En resumidas cuentas, la intimidad, la privacidad, tan anglosajona, no encuentran ni el más mínimo reconocimiento en el pensamiento político griego, deficiencia que abría la puerta al totalitarismo más drástico, al sometimiento absoluto y pleno del individuo a la ley, como en la utopía platónica de la República

Que la pólis sea una comunidad no significa que todos puedan o deban participar en el gobierno. Muy al contrario, la democracia tuvo un carácter verdaderamente excepcional en la historia de Grecia, donde abundaron siempre los gobiernos oligárquicos, más o menos moderados, que justificaban su supremacía política en su mayor contribución económica: porque eran ellos quienes en mayor medida soportaban los gastos de la entera comunidad, tanto en tiempos de paz como especialmente en tiempo de guerra, consideraban los oligarcas justo y apropiado que les correspondiera también una parte mayor en el gobierno de la pólis.

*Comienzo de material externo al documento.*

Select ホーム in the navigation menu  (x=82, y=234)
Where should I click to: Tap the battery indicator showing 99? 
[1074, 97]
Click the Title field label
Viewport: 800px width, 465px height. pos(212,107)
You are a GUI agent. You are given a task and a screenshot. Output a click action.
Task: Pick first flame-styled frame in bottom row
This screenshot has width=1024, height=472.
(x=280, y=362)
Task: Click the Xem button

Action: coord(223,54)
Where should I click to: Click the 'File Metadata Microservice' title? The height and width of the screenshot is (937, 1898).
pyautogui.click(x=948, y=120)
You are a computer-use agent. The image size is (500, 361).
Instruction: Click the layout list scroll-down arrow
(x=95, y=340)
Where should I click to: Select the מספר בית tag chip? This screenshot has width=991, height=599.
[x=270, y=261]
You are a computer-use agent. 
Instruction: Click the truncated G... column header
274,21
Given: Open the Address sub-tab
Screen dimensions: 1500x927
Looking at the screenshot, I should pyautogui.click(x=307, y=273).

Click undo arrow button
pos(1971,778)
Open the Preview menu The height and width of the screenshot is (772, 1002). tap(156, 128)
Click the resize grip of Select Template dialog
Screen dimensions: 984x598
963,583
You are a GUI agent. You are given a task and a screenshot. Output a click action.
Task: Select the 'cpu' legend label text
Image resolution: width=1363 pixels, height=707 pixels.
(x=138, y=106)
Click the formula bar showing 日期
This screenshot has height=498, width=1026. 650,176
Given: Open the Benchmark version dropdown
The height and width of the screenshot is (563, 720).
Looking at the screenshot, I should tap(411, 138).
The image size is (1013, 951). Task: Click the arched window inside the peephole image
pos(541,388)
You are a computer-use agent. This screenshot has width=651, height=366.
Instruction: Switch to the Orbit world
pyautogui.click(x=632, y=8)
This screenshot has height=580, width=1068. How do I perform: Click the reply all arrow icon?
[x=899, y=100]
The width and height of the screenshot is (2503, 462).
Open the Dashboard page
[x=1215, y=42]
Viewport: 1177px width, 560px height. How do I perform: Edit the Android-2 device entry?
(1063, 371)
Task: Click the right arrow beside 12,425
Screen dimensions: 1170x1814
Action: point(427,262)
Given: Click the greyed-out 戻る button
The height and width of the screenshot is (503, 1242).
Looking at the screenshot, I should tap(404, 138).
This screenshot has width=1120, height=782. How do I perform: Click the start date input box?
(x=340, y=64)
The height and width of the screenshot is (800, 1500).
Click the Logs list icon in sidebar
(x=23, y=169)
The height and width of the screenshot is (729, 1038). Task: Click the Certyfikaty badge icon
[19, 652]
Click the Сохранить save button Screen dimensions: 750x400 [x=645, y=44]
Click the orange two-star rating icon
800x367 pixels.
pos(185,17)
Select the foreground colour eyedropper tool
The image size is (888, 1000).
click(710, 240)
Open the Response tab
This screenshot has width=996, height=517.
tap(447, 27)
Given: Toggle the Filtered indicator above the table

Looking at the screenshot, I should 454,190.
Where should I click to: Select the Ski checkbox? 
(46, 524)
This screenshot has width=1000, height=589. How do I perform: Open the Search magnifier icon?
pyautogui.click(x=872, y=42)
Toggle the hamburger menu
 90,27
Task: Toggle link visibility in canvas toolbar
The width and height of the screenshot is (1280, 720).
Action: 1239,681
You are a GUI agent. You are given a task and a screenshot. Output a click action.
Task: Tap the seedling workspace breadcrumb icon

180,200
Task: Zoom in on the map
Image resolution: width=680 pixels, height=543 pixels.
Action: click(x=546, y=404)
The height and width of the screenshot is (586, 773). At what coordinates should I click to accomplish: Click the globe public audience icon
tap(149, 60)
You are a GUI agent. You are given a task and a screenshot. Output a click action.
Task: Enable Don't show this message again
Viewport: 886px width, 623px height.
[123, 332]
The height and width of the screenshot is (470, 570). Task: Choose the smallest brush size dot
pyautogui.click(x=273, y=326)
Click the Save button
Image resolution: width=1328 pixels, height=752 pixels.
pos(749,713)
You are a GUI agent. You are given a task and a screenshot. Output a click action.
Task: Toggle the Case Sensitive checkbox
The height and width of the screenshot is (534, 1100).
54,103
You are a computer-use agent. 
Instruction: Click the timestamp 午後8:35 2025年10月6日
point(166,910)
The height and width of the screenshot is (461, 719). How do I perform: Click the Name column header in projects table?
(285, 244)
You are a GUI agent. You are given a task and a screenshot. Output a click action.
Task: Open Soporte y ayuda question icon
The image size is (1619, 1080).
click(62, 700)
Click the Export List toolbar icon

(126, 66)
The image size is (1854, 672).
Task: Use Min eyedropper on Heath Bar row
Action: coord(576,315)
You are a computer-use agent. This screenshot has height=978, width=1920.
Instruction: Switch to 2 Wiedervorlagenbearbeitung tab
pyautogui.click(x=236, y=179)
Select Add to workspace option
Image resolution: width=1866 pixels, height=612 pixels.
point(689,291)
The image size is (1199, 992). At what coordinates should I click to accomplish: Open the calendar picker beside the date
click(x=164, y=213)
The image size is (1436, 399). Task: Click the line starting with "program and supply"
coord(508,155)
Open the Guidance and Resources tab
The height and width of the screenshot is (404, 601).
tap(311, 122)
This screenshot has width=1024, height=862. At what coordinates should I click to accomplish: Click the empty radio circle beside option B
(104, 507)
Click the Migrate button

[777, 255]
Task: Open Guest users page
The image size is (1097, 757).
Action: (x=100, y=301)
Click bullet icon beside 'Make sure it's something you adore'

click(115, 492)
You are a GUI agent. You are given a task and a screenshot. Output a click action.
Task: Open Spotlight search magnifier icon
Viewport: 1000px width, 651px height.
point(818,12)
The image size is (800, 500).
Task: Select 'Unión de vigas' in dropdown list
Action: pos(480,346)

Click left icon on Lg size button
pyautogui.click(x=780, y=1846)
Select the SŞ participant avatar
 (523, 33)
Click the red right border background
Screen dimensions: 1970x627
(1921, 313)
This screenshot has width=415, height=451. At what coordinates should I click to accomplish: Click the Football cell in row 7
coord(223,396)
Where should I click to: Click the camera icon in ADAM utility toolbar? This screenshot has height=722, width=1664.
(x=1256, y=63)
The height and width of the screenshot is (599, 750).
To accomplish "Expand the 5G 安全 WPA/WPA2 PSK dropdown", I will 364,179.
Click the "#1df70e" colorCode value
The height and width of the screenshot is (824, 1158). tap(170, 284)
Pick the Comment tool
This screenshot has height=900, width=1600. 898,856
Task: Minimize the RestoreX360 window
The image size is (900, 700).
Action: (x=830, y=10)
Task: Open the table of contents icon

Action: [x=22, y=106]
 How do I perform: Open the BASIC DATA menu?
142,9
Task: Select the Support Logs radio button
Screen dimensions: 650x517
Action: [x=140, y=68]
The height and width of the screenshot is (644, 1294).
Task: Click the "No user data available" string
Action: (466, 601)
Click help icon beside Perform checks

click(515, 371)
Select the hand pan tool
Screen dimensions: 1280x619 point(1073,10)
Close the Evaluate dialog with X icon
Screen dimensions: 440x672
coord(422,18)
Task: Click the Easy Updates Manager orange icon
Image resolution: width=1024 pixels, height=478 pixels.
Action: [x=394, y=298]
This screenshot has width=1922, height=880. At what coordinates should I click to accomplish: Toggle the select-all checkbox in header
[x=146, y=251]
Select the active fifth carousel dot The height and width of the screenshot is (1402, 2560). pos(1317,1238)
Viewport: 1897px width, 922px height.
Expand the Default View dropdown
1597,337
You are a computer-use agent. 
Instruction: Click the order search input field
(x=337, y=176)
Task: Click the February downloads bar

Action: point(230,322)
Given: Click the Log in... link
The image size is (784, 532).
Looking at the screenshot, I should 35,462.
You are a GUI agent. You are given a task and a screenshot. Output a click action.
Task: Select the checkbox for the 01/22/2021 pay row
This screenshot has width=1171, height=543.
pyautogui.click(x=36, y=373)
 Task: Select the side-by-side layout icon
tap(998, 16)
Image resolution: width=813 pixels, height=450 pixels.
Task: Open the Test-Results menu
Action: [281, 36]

Con todo, incluso en una oligarquía, los habitantes de una pólis son miembros de una comunidad, no súbditos. La diferencia se expresa gráficamente en el relato del enfrentamiento entre persas y griegos que conocemos con el nombre de Guerras Médicas: los persas acudían a la batalla empujados a latigazos por sus oficiales quienes cavaban trincheras detrás de sus filas para evitar que huyeran, mientras los griegos avanzaban  libres, todos al mismo ritmo marcado por la flauta. Entre los persas, el monarca era un pastor que tenía a su cuidado un rebaño de ovejas, pero no había pastores entre los griegos, no había reyes. Y la diferencia pienso puede percibirse bien en el mismo texto de las leyes del arcaísmo griego.  Uno de los textos legislativos más antiguos que ha llegado hasta nosotros, la ley de Dreros, en Creta, de mediados del siglo VII a.C. comienza proclamando: "la Ciudad ha decidido" (H.van Effenterre y F.Ruzé, Nomima, vol.I, Roma, 1994, nº81). No puede afirmarse con mayor rotundidad que es la entera comunidad quien se dota a sí misma de las leyes que precisa, sin recurrir a ninguna instancia superior. El contraste es evidente si recordamos que, por ejemplo, en el código de Hammurabi es el dios Marduk quien entrega la ley al monarca babilonio, igual que Moisés subió al Sinaí a recoger de Yaveh la Torah. Cuando es un dios quien ordena, la reflexión y la discusión sobre lo justo e injusto de un sistema político resultan inviables.